** Opening DATA IN THIS EXERCISE block **

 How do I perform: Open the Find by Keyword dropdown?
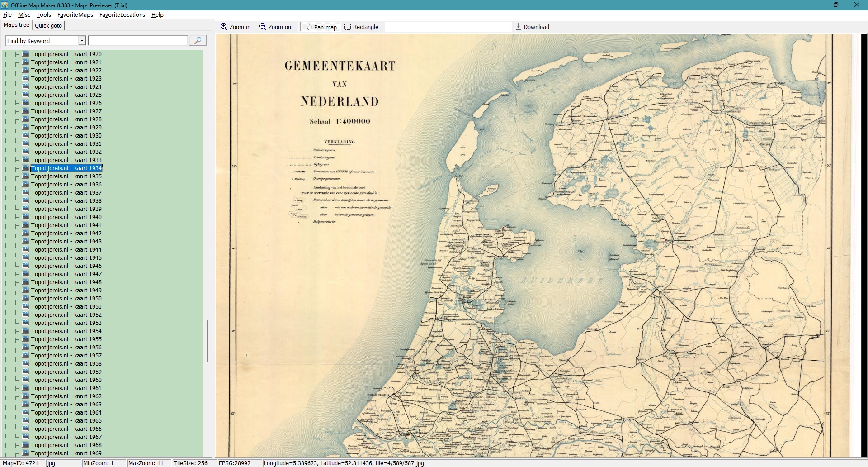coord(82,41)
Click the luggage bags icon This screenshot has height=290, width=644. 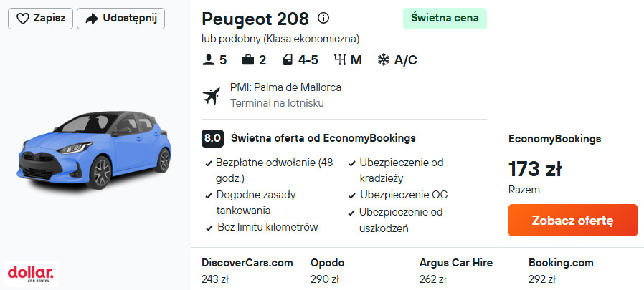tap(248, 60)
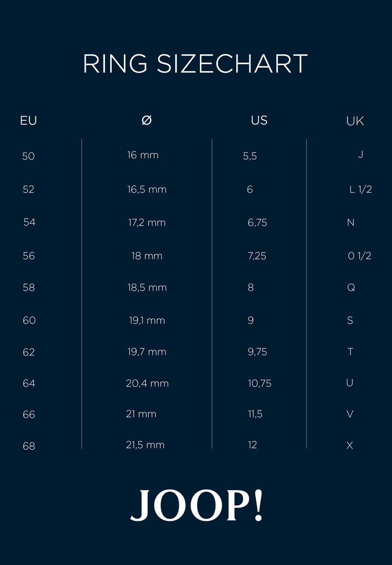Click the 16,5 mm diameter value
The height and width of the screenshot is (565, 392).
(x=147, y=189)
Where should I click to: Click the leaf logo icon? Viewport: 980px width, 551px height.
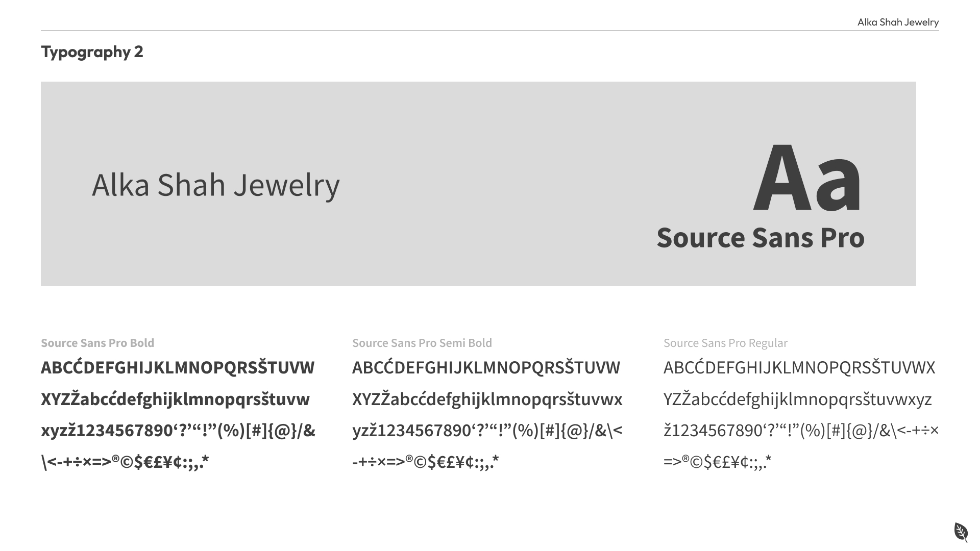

** Closing DATA IN THIS EXERCISE block **
** Opening DATA IN THIS EXERCISE block **

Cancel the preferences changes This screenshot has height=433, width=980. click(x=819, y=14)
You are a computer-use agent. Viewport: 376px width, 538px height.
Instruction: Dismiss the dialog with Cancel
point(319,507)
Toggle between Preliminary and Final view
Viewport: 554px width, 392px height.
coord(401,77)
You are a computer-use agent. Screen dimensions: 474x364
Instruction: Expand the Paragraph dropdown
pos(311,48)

** Closing DATA IN THIS EXERCISE block **
** Opening DATA IN THIS EXERCISE block **

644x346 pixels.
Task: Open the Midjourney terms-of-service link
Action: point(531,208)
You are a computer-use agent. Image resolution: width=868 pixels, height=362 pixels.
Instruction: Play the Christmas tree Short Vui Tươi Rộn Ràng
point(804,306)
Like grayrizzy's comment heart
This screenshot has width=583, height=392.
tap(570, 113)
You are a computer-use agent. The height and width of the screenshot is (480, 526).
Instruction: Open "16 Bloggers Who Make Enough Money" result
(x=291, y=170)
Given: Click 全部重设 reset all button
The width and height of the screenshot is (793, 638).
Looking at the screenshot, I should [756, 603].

** Closing DATA IN THIS EXERCISE block **

* [EXERCISE INSTRUCTIONS]: Please give the number of lines with "computer" in the entries above, and write no other text.

* [ANSWER BELOW]: 4